Problem description ->
Please list every line of the entries below that contains the word "pixels", copying each line in full.

Entries shown ->

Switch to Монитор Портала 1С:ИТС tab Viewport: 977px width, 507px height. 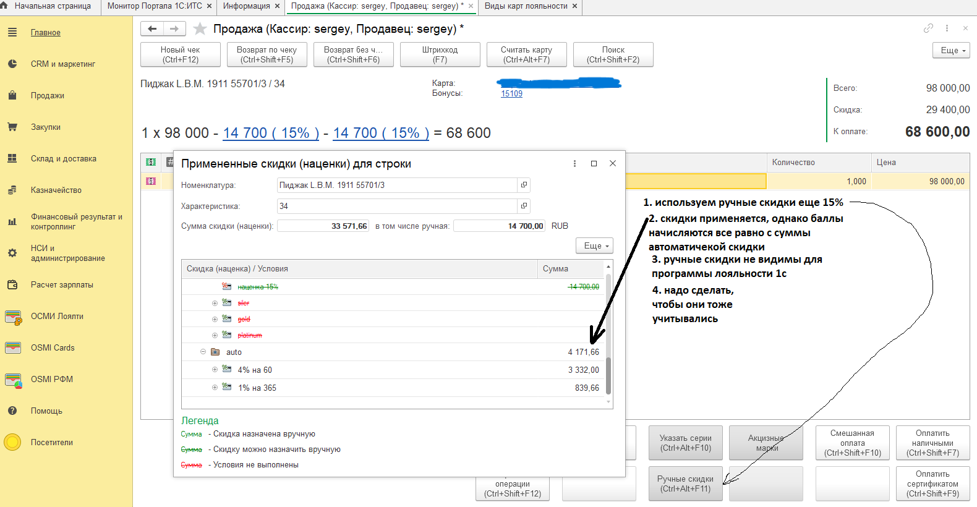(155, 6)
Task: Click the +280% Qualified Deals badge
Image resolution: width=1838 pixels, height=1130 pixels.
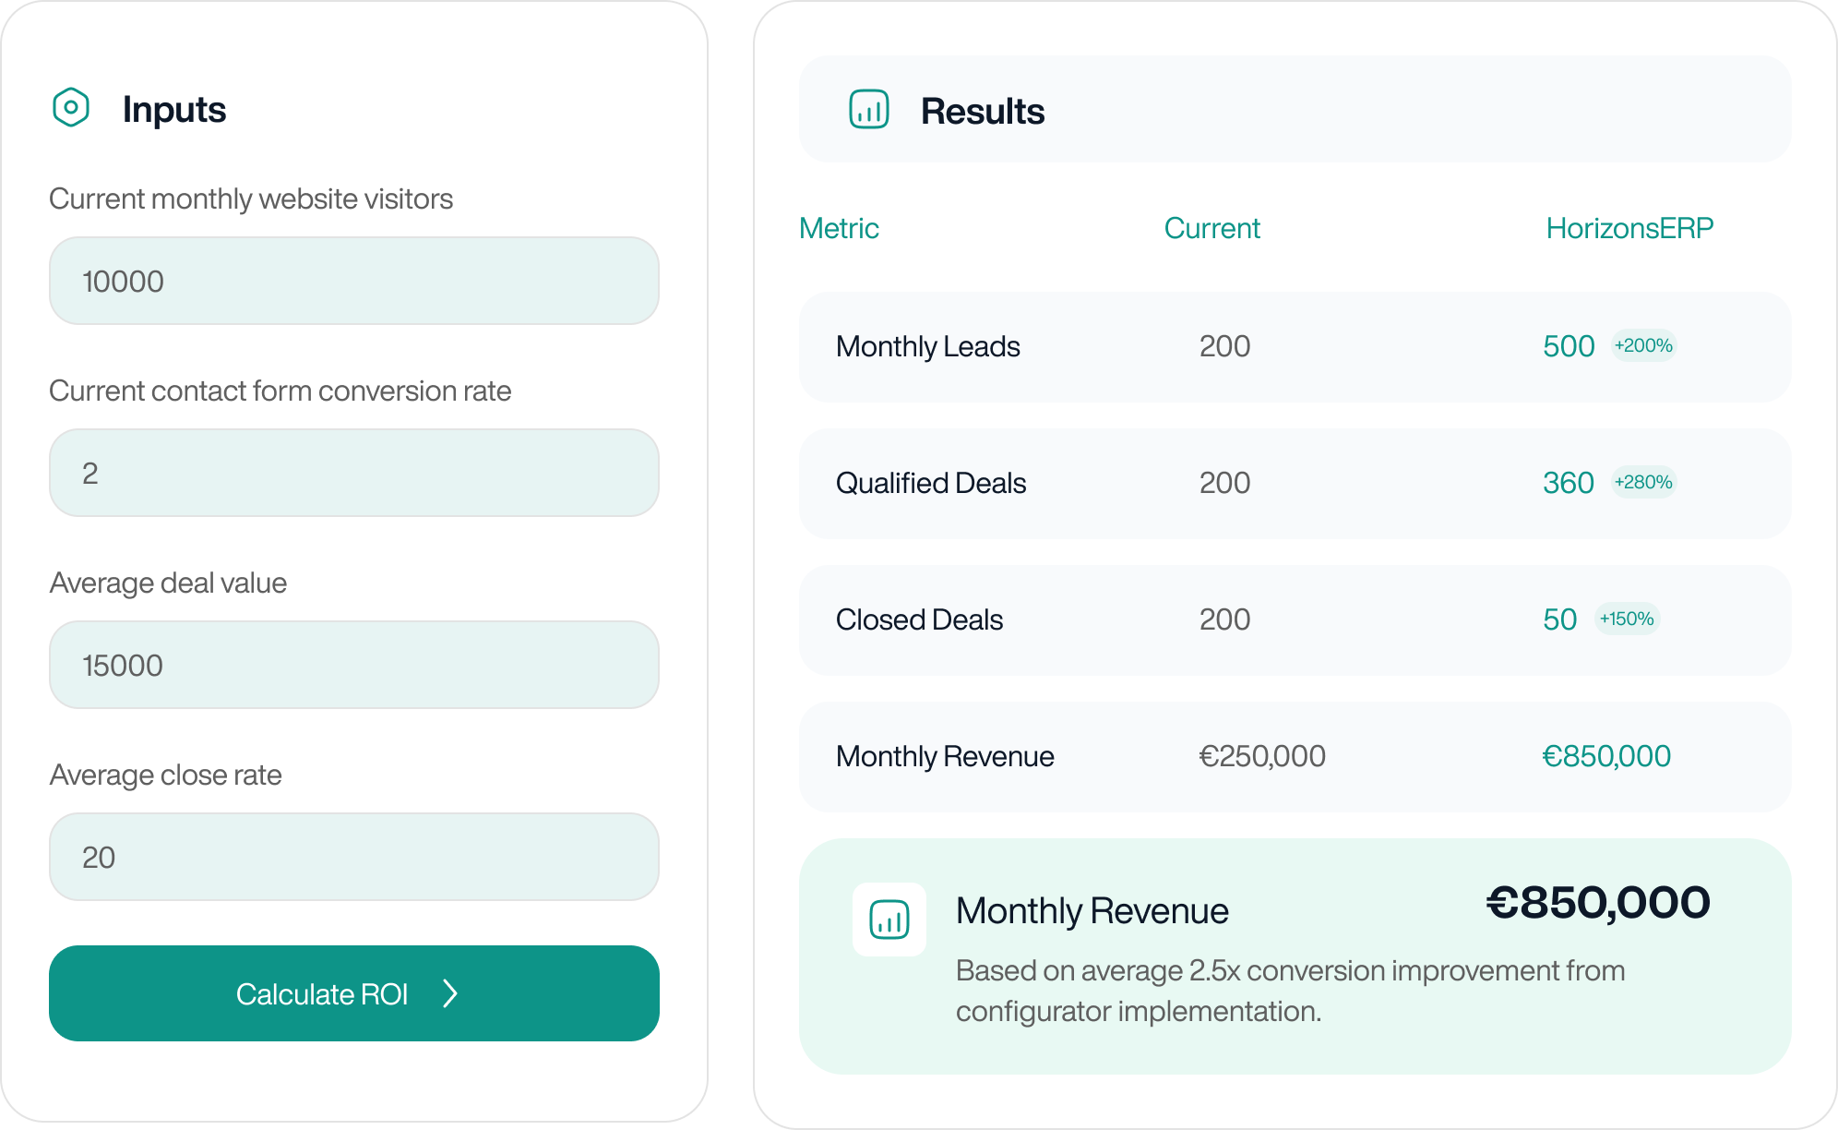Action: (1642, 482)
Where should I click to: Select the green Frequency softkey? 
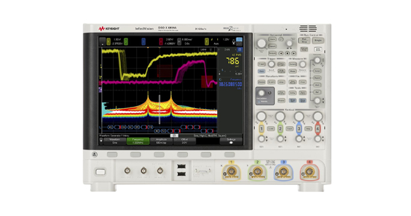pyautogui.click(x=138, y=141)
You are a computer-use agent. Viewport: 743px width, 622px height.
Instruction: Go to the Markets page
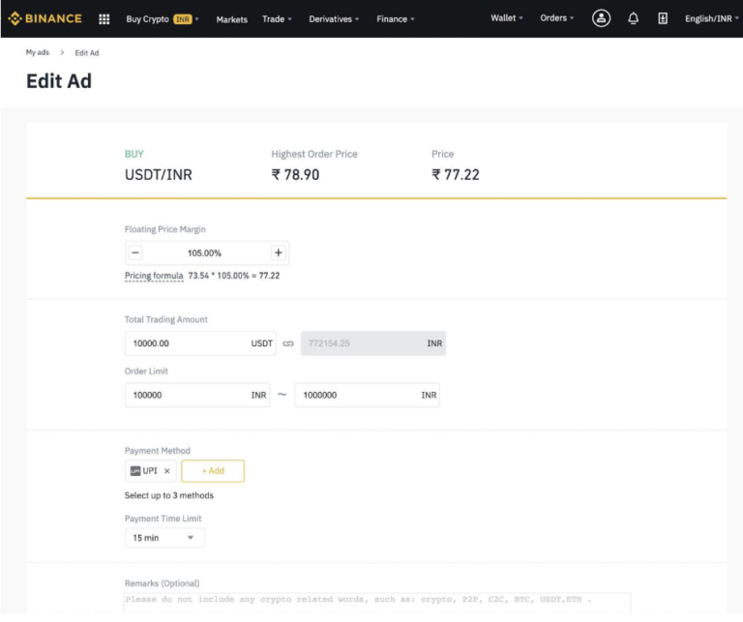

---

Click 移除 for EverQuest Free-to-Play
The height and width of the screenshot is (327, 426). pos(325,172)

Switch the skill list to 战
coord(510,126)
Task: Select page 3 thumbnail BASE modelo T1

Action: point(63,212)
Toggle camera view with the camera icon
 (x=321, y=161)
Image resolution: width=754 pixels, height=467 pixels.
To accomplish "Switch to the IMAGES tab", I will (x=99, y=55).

* * *

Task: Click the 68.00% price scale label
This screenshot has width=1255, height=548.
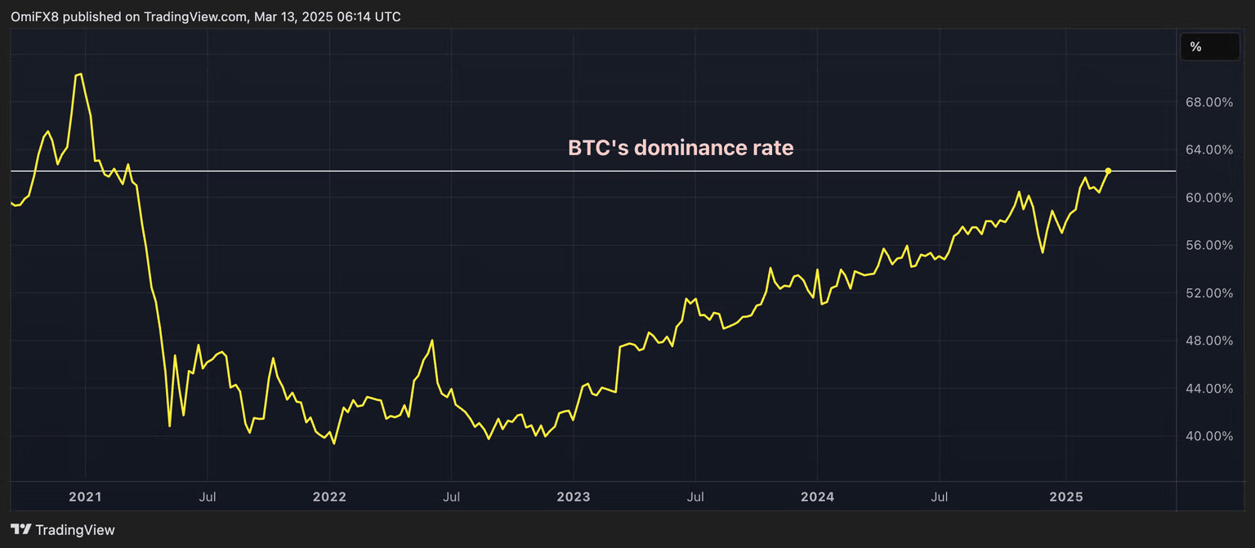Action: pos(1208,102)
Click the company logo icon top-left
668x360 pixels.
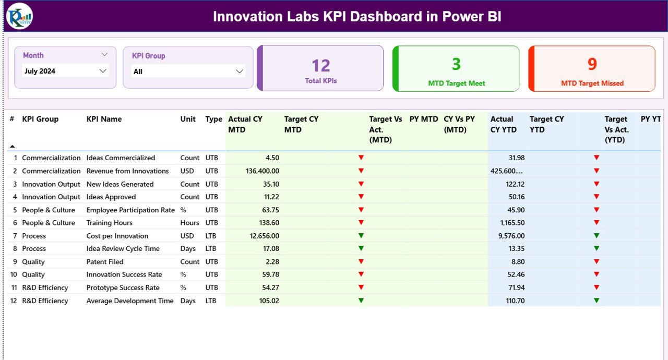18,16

Exercise result ->
Image resolution: width=1838 pixels, height=1130 pixels.
Image resolution: width=754 pixels, height=467 pixels.
668x360 pixels.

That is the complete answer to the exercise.